WHAT YOU NEED TO DO: Once the line containing "Task: Click the magnifier" is found in the listing below, return it and each line after it through the last, exactly as given.

# # #

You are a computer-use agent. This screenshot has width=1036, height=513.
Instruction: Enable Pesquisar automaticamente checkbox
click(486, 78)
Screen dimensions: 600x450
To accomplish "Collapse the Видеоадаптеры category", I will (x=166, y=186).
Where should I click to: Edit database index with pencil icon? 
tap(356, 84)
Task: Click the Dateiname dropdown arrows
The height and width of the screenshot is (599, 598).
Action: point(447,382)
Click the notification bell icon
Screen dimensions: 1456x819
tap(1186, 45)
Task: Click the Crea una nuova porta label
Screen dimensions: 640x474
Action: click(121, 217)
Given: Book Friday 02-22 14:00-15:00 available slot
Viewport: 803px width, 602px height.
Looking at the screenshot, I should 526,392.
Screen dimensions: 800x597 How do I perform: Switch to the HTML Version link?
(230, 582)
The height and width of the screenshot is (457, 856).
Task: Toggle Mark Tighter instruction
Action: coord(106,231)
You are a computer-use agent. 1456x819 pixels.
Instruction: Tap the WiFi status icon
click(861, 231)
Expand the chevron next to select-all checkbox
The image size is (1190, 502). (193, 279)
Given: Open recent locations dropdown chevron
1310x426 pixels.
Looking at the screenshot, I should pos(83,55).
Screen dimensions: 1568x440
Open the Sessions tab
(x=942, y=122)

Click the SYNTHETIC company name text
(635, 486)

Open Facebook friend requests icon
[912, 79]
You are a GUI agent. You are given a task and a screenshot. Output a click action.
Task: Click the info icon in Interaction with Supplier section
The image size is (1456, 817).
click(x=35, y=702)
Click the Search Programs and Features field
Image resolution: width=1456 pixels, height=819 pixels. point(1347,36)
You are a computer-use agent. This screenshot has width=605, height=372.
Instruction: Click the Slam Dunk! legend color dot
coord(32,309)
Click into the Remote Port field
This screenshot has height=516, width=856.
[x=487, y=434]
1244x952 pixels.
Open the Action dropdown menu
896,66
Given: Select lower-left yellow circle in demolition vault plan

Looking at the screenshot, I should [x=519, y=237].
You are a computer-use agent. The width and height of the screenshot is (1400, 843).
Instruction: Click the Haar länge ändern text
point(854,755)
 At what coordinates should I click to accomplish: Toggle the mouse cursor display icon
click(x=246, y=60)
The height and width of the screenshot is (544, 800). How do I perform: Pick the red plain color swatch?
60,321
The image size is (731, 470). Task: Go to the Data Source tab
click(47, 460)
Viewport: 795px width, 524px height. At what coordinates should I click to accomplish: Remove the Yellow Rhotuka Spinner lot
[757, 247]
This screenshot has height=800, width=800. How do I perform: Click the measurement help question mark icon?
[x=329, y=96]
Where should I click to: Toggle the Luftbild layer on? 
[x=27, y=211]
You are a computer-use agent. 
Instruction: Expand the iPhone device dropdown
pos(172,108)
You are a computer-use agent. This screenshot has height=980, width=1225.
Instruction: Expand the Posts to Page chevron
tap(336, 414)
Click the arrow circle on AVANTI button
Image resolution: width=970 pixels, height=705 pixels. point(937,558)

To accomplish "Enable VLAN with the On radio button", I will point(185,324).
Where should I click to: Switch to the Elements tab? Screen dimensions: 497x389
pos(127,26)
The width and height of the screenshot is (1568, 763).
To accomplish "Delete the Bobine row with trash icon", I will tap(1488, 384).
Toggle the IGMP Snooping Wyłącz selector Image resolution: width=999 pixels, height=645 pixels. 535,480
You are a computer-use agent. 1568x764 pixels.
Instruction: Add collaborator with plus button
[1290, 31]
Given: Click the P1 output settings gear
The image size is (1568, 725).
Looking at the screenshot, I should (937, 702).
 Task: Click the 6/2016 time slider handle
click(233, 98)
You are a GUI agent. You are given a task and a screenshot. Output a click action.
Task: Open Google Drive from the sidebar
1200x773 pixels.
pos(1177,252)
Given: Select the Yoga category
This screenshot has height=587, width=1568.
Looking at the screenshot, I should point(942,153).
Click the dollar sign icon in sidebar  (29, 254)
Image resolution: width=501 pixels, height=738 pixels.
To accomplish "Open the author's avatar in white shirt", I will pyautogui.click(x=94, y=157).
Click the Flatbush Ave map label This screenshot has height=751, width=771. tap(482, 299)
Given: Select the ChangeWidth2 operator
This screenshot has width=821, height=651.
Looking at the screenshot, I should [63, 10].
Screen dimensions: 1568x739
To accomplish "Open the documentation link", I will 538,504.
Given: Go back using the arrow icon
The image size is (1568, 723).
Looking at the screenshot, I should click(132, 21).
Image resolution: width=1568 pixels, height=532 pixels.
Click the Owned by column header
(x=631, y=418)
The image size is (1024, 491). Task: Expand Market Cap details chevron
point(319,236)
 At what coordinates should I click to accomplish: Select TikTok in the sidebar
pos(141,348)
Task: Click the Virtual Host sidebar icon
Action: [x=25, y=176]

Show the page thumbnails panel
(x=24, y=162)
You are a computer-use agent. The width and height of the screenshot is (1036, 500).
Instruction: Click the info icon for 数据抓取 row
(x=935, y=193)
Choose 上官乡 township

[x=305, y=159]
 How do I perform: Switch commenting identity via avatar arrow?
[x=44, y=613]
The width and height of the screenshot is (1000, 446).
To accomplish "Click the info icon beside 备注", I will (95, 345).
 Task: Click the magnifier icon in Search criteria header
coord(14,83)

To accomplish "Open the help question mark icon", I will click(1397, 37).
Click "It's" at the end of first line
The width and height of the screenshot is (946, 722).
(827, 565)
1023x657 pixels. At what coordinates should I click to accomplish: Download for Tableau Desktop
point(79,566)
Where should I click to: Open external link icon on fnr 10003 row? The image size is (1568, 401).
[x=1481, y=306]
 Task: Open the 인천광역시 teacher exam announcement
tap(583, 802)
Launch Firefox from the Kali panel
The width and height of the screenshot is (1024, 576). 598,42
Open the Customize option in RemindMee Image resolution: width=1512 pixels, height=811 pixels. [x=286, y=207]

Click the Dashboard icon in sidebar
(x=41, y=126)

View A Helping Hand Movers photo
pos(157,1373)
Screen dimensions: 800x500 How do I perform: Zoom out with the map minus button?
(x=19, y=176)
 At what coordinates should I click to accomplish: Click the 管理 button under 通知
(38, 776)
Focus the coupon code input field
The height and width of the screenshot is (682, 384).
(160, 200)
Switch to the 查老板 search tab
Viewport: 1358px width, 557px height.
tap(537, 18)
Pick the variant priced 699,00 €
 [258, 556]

# # #

SOLVED EXERCISE:
 Task: Click the magnifier icon in Search criteria header
coord(14,83)

To accomplish "Open the help question mark icon", I will click(1397, 37).
Click "It's" at the end of first line
The width and height of the screenshot is (946, 722).
(827, 565)
1023x657 pixels. At what coordinates should I click to accomplish: Download for Tableau Desktop
point(79,566)
Where should I click to: Open external link icon on fnr 10003 row? The image size is (1568, 401).
[x=1481, y=306]
 Task: Open the 인천광역시 teacher exam announcement
tap(583, 802)
Launch Firefox from the Kali panel
The width and height of the screenshot is (1024, 576). 598,42
Open the Customize option in RemindMee Image resolution: width=1512 pixels, height=811 pixels. [x=286, y=207]

Click the Dashboard icon in sidebar
(x=41, y=126)

View A Helping Hand Movers photo
pos(157,1373)
Screen dimensions: 800x500 How do I perform: Zoom out with the map minus button?
(x=19, y=176)
 At what coordinates should I click to accomplish: Click the 管理 button under 通知
(38, 776)
Focus the coupon code input field
The height and width of the screenshot is (682, 384).
(160, 200)
Switch to the 查老板 search tab
Viewport: 1358px width, 557px height.
tap(537, 18)
Pick the variant priced 699,00 €
 [258, 556]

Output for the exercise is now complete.